The head-to-head comparisons that do exist are limited. In the children’s play therapy space, Adlerian and cognitive behavioral play therapies appear to perform similarly for behavior problems. No large-scale trials have directly compared traditional Adlerian talk therapy to CBT for adult depression or anxiety.
What This Means in Practice
If you’re considering Adlerian therapy, the honest picture is this: it has real evidence behind it, particularly for children’s behavioral issues and for reducing depression and anxiety in specific populations. It has not been tested as extensively as CBT, and it does not appear on most major lists of empirically supported treatments for specific diagnoses like PTSD or panic disorder. The existing studies that do exist tend to show positive outcomes, but they are few in number and often small in scale.

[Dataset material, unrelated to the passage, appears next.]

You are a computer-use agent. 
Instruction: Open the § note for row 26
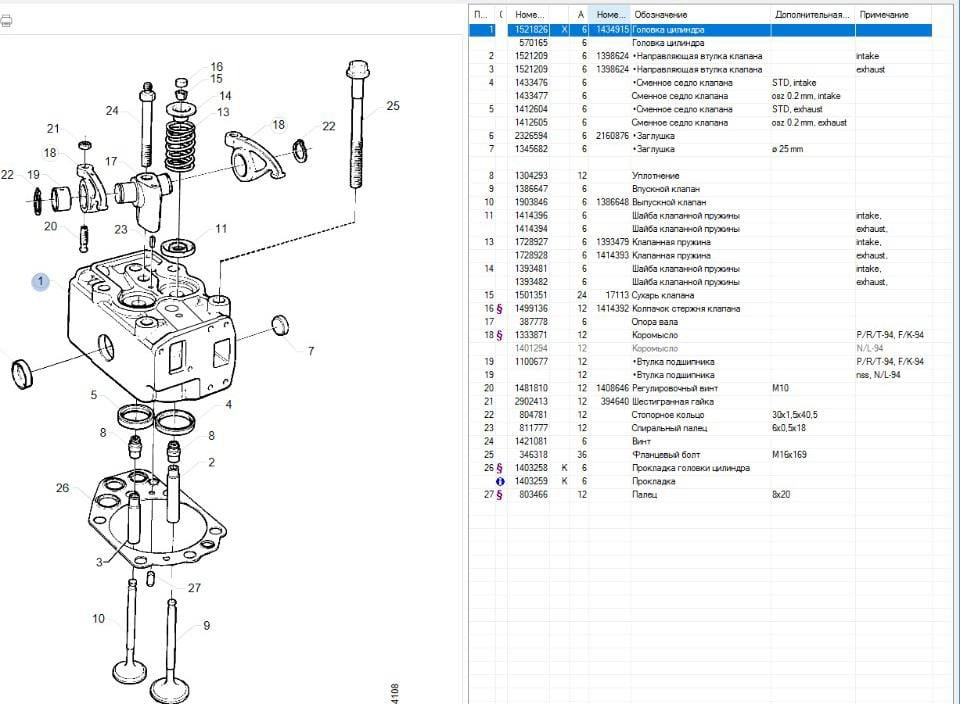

Adlerian therapy’s emphasis on understanding your place in your family, building a sense of purpose, and strengthening social connections resonates with many people in ways that feel different from the structured homework and thought-challenging of CBT. For some, that fit matters more than the volume of clinical trials behind the approach. The key is knowing that while the evidence is promising, it is not yet as robust as what supports some alternative options.